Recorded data
>>
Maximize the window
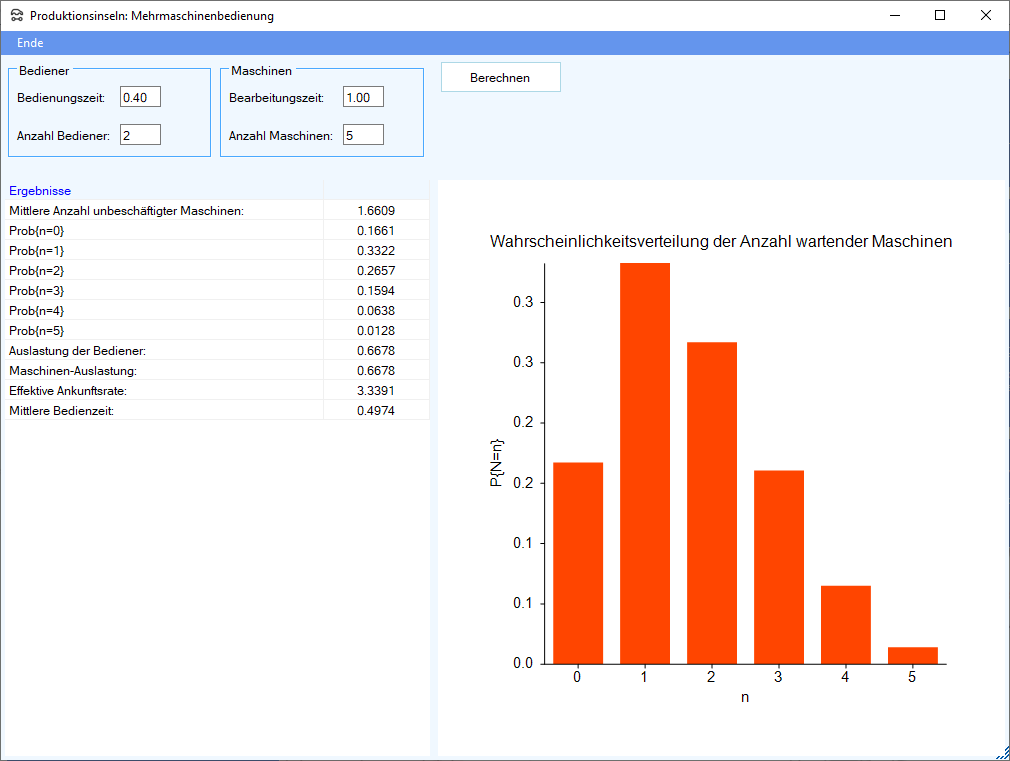The height and width of the screenshot is (761, 1010). click(x=940, y=16)
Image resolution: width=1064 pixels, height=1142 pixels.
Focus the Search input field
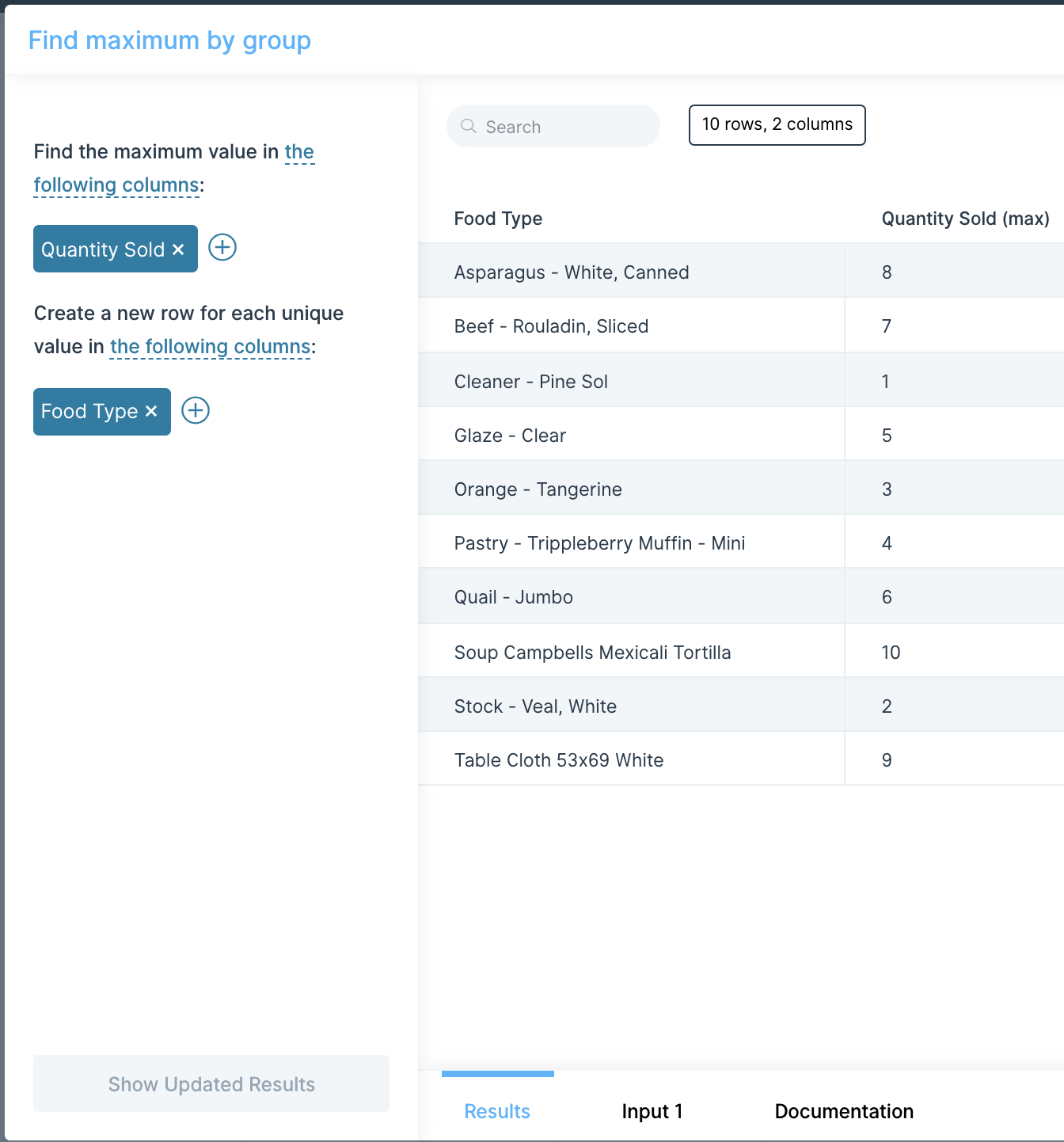[553, 126]
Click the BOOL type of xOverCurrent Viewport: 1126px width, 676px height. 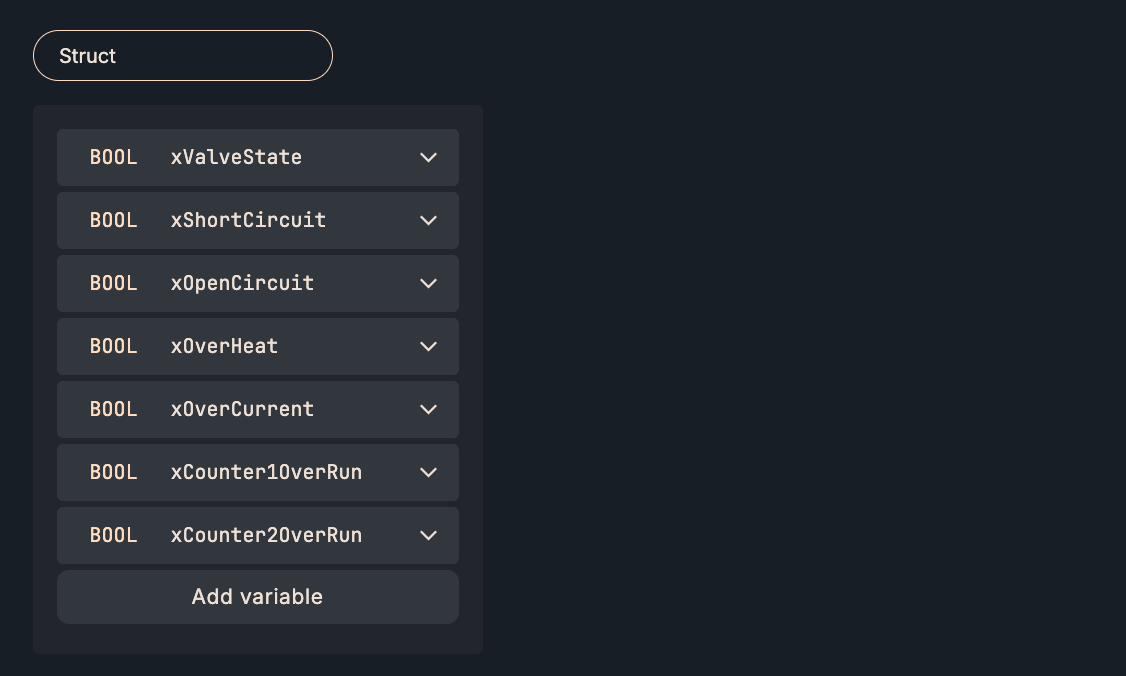(114, 409)
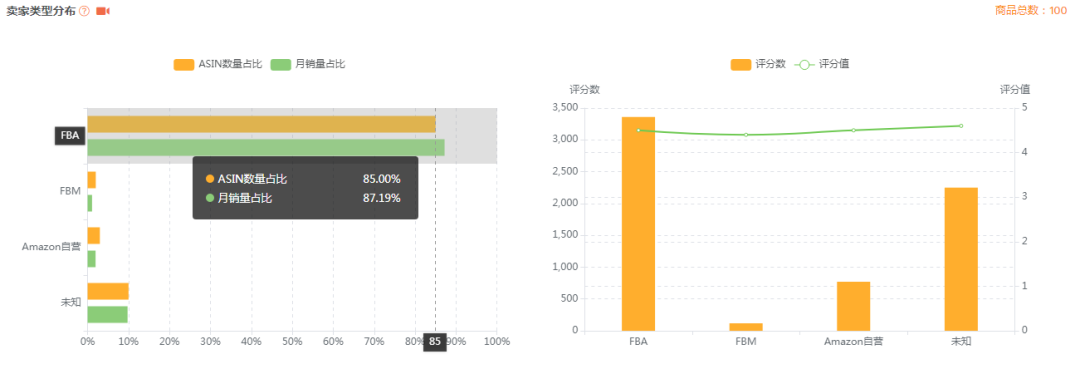
Task: Open the red video tutorial camera icon
Action: coord(103,11)
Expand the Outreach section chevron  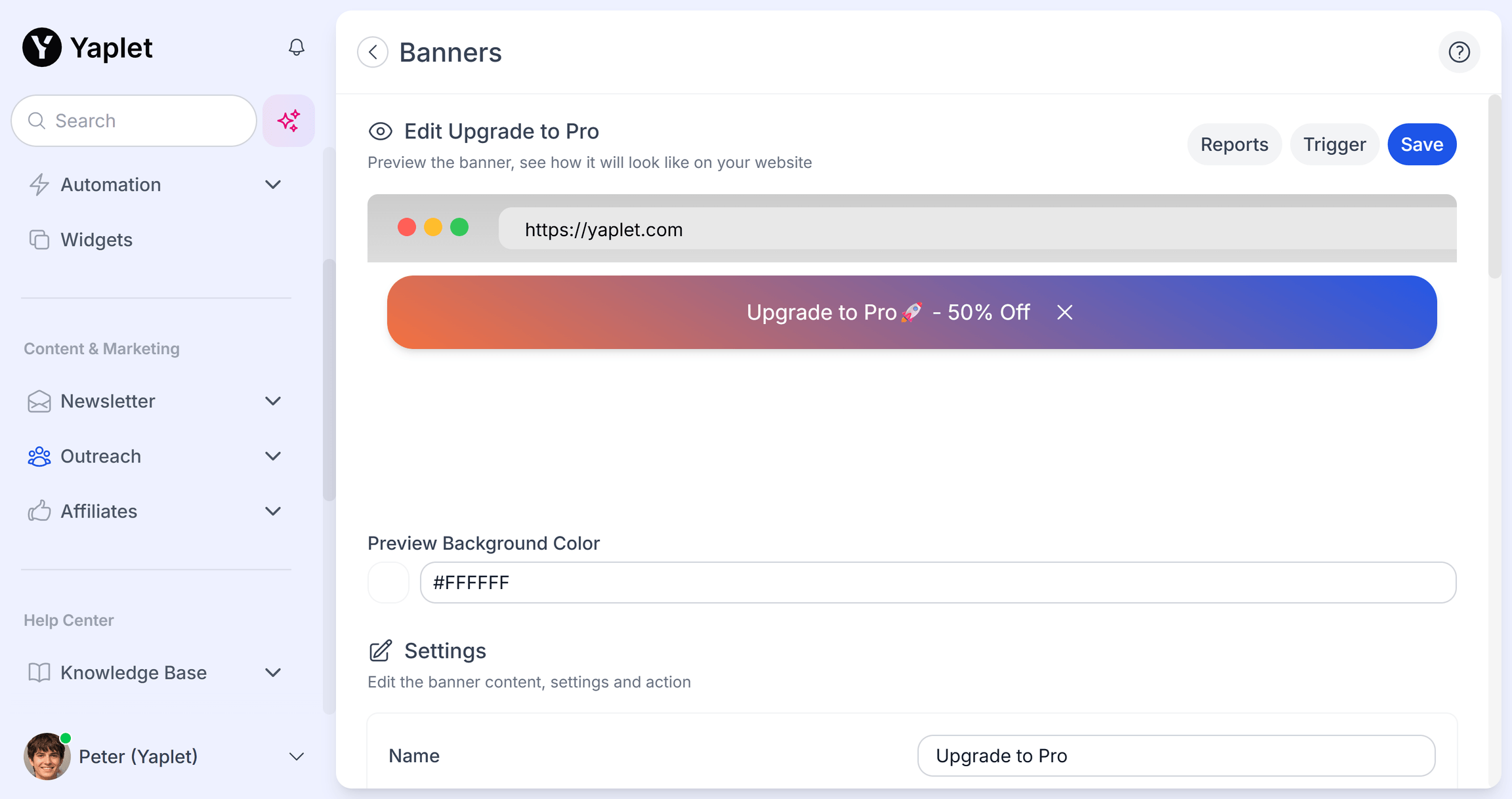tap(273, 456)
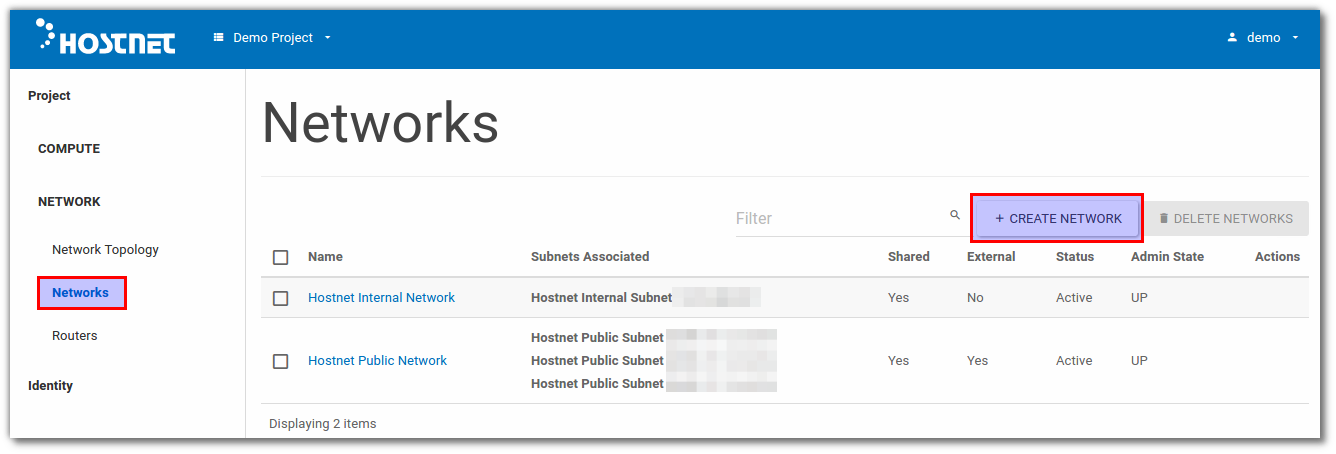Open the Hostnet Internal Network link
The height and width of the screenshot is (454, 1336).
(381, 298)
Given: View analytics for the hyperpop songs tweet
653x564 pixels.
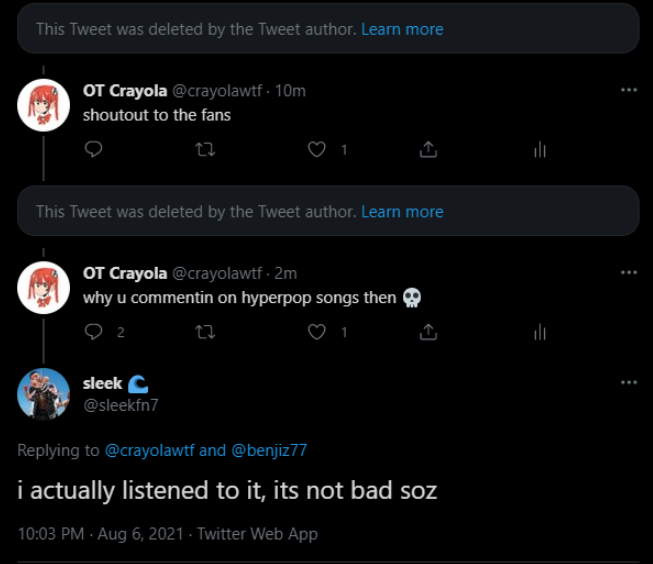Looking at the screenshot, I should coord(540,331).
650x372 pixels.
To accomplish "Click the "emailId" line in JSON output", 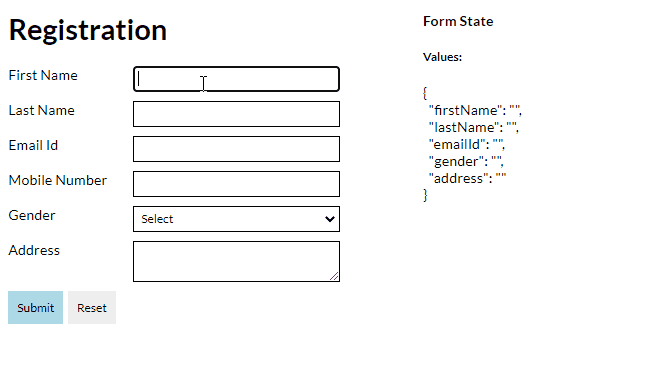I will [x=467, y=144].
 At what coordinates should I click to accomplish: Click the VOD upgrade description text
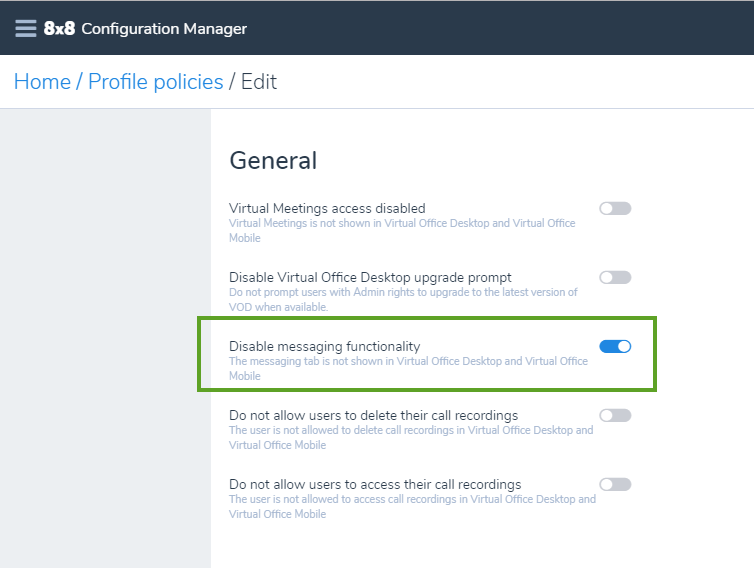[x=403, y=300]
<<
• **Your objective**: Skip every picture. Repeat word for word the lines from the line holding "At what coordinates" through the end of the entries above.

• **Response to the exercise**:
 At what coordinates should I click to accomplish: Click the VOD upgrade description text
[x=403, y=300]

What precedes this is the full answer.